Pushback from the US Justice Department has complicated the proposed railroad mega-merger between Canadian Pacific Railway and Kansas City Southern, reported Bloomberg.
Canadian Pacific agreed last month to acquire Kansas City Southern for about US$29 billion, including the assumption of debt. The primary regulator for the railroad industry is the Surface Transportation Board, which has the final say over whether any deal can go ahead. But in a letter Monday, April 12, the Justice Department asserted a “statutory right to intervene” and outlined its thoughts on how the railroad regulator should go about reviewing what would be the largest ever merger between two major North American carriers.
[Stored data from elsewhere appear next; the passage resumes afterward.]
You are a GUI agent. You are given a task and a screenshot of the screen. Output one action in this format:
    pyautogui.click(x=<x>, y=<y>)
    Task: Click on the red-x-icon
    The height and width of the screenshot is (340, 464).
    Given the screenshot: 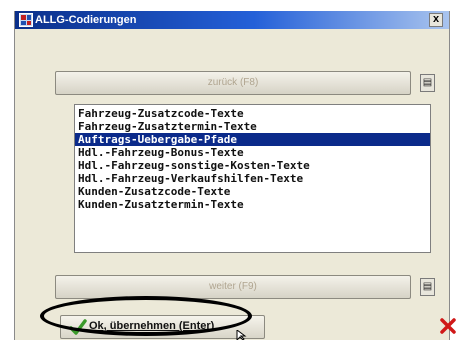 What is the action you would take?
    pyautogui.click(x=448, y=326)
    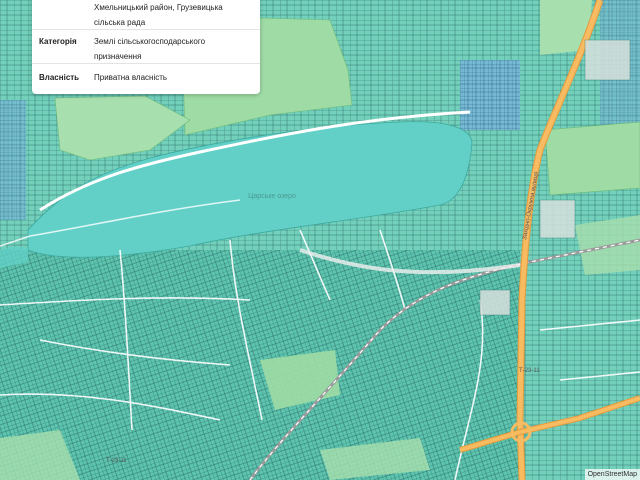  I want to click on popup-value-ownership: Приватна власність, so click(131, 78).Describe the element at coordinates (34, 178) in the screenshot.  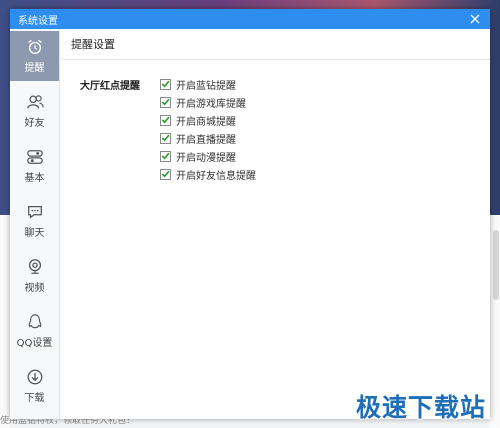
I see `sidebar-item-label: 基本` at that location.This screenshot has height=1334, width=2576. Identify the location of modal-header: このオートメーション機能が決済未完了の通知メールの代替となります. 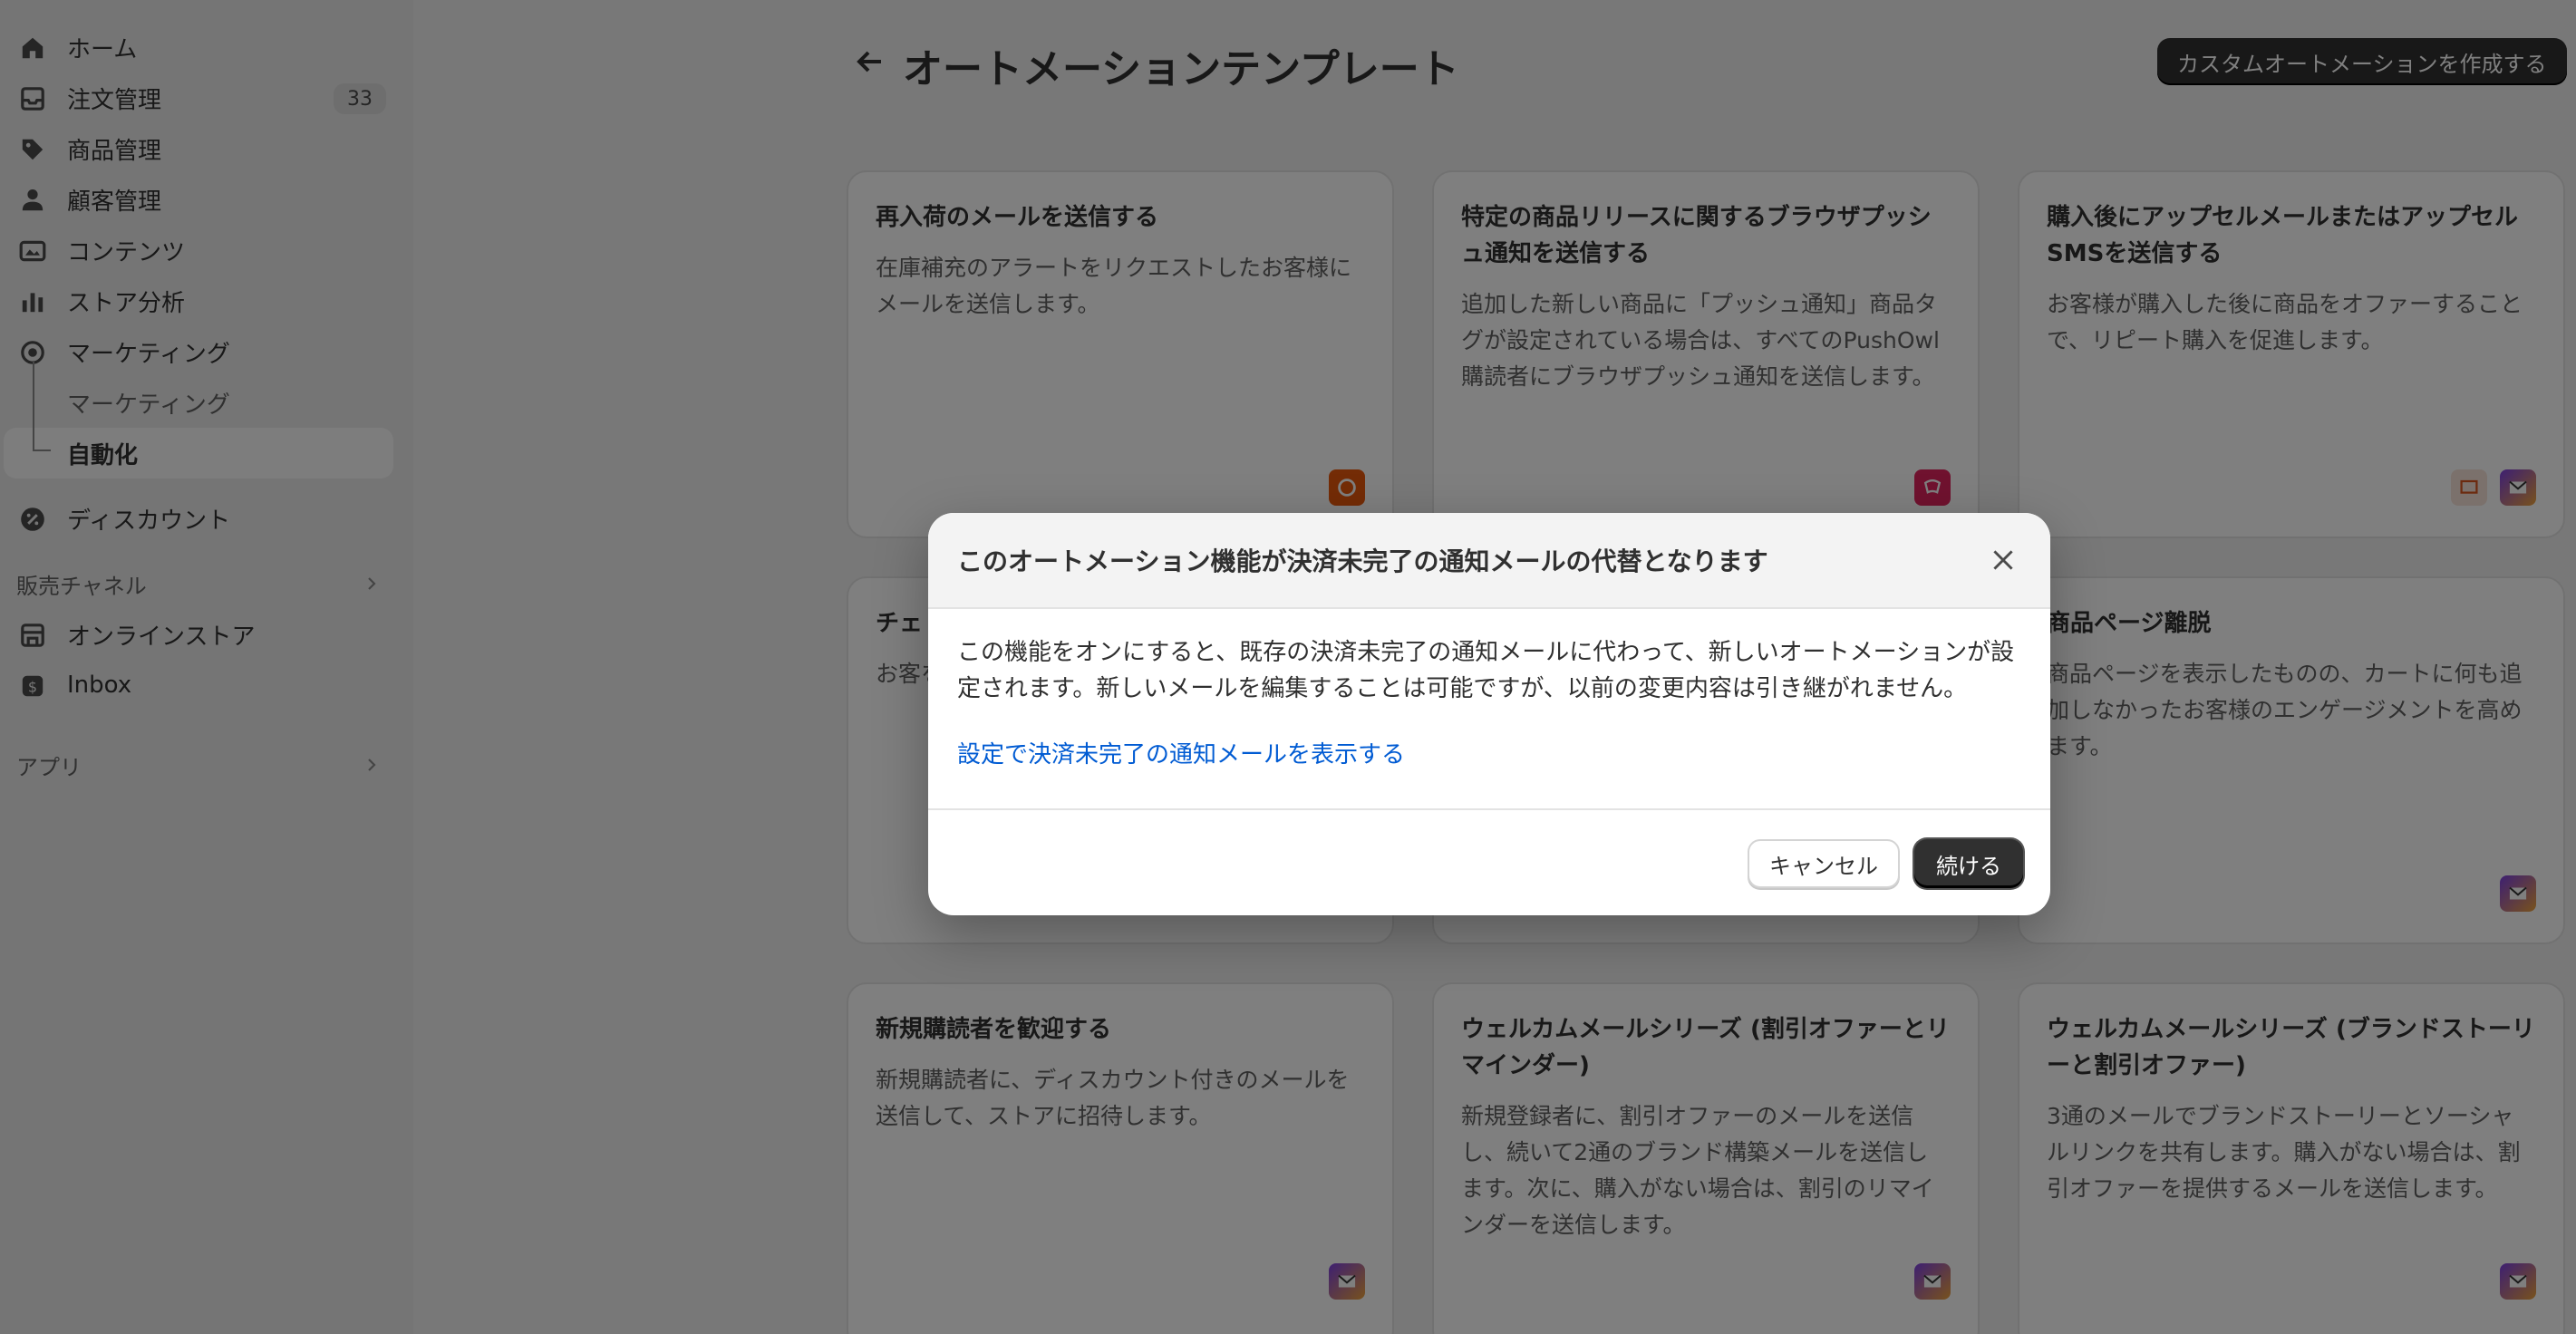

While the Justice Department doesn’t yet have a view on the merits or competitive impact of the transaction itself, it advocates for the deal to be assessed according to tougher merger rules adopted in 2001 that require railroads to prove a transaction is in the public interest and enhances competition. Kansas City Southern had been granted an exemption from those rules when they were announced because of its relative size. In a filing late Monday, the companies argued that pulling that waiver “would unnecessarily complicate the review process.” At the same time, they’ve been pushing the argument that the streamlined network created by the merged entity will create new service options for shippers and help lure freight traffic away from the more carbon-intensive trucking industry. Translation: The deal does meet the higher standards for public interest and enhanced competition but the companies shouldn’t have to prove it under the new rules because that would be time-consuming.
It’s a bit weird. Either the deal passes muster or it doesn’t — and if the companies are confident in the benefits, they should welcome the extra scrutiny. Some rivals and large shipping groups have also asked that the exemption be revoked, arguing the sheer scale of the tie-up and the growth of Kansas City Southern’s operations in the past two decades warrant a tougher standard.